Tuesday, April 22, 2008

When The World Becomes to Large

It seems to me, that as our global world becomes smaller, our personal worlds become larger. Maybe that’s a good thing, maybe not.

Remember way back when you had to go to the library to look up things or, if you were really lucky, you had a set of the Encyclopedia Britannica (first printing- 1768 in Scotland) at your house? Now all you have to do is sit at the computer and click away.

Remember when mass communication was unheard of? No, well, neither does anyone else. Newspapers (first printed, Germany, late 1400’s-first weekly, Britain 1622) have been around for a long time, but it wasn’t that long ago that newspapers were the only source of mass communication and a large part of the humanity couldn’t read! News got around by word of mouth. The first newspapers were only printed when something “news worthy” occurred.

It also wasn’t that long ago that a person’s interest in the world was pretty much limited to their home town, and possibly an occasional rumor of what was happening in the world outside that town. Top speed for a buckboard and horses is approximately 30 mph- try traveling around the world like that. It was a very large world, while personal worlds were relatively small.

Time moved slower it seemed.

Quantum physics discoveries seem to imply that as the universe expands, time is indeed speeding up, but I was unable to find a definite article on this topic.

Telephones were the next invention that made the world smaller. No longer did you have to wait weeks or months to get a letter from a relative or friend to find out the latest happenings out side of your town.

Then came radio, (first broadcasts to public, early 1920’s) and families gathered together to hear from the world. Before that, printed news traveled slowly. Suddenly news traveled at the speed of radio waves (The speed of a radio wave radiated into free space by a transmitting antenna is equal to the speed of light - 186,000 miles per second).

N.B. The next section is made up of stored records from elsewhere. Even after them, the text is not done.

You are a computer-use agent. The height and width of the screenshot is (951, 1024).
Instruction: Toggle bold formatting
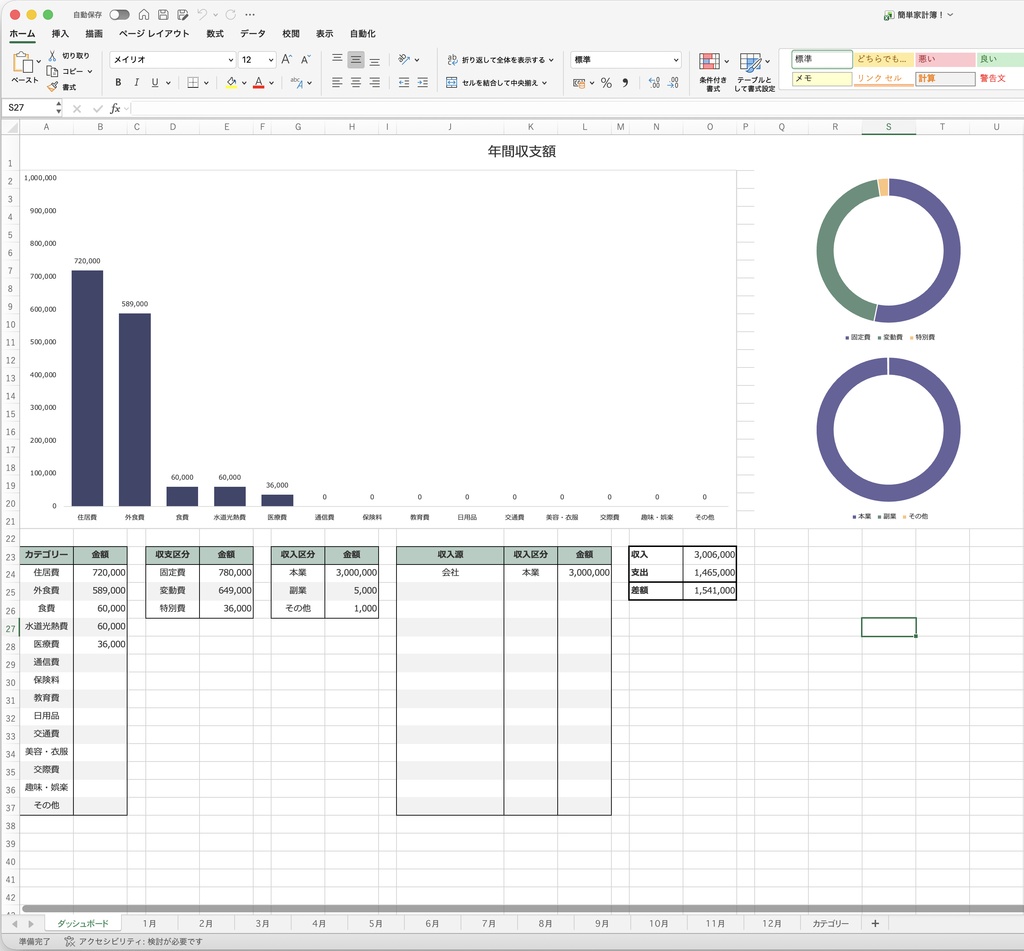(x=117, y=81)
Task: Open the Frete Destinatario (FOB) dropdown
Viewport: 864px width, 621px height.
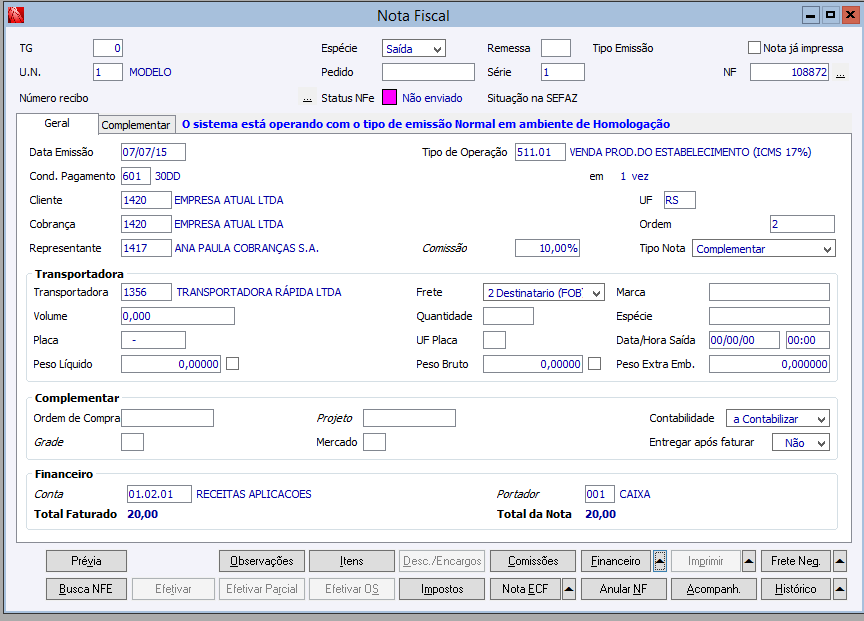Action: (x=543, y=293)
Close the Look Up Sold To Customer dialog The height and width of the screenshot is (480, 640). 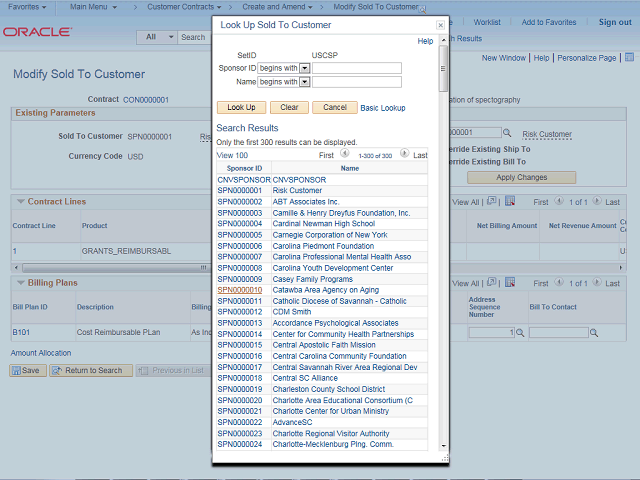click(441, 24)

Television wasn’t far behind (first commercial broadcast July 1st, 1941) and now you could see what was going on as well as hear it. The world was as small as it could get- or so they thought.

Now it’s even smaller, because we have the ability to go out and get the information we want, our knowledge is not limited to what is delivered to us by newspapers or TV. Want to know what’s going on in Tibet (oh, excuse me, the Tibetan Autonomous Region of China) right now? Just get on line and search.

This onslaught of information is enough to crush anyone, but especially those born back when news was something you got at the picnic after church and it consisted of what was happening in your town of 300.

Back then you only had to worry about the three cows farmer Bill lost last week, or the fact that the town mill may close and leave people out of work. Now multiply that amount of worry by about a gazillion as you watch Buddhist Monks killed in Burma, children starving in Africa, floods in Germany, drought in Australia and that’s not even mentioning what’s going on in your own country, state and community. At one time it was a privilege of the educated to stay informed of global events, now maybe it’s not.

Now days you may not know your neighbors, but you can know what is going on around the globe. You probably don’t know the manager of the store you shop in (because the tiny corner grocery store is gone and you now have to drive to the big chain store to shop), but you feel like you know the cast of the latest successful TV show.

The global community has replaced the home town and that is pretty cool, unless you happen to be a 70 year old who feels the world has out grown you. It’s difficult for the young to keep up, how do we expect the elderly to cope?

We can’t really, and they often don’t. Their way of life has passed and they are lost, wondering what happened to family dinners, evenings on the porch and living in a neighborhood where you know the people next door, the banker, the grocer, the cop and the guy who filled the gas tank on your car.

How do you cope when your town has grown so large it’s hard to find your way around even on a good day? How do you keep your family together when the average person now changes jobs every ten years, and often with geographic change as well? How do you cope with 55 mph speed limits, ATM’s, E- tickets , automated customer service lines with menus having 20 options that lead to menus with 20 more options, and self serve everything? Now add in the general anxiety caused by ageing and you have way to much stress for one person. The world has changed, it’s become to large!

And all that modern, time saving, world uniting, robotic stuff looked so inviting back at the 1962 Worlds Fair hosted by Seattle. The Fair used the theme “The 21st Century” and a tag line of. ‘Better Living Through Science” to entice people with visions of a leisurely future in a global community enhanced by automation. Maybe no thought was given to the possibility that the science would run amok and leave the very people who nurtured it lying in its dust.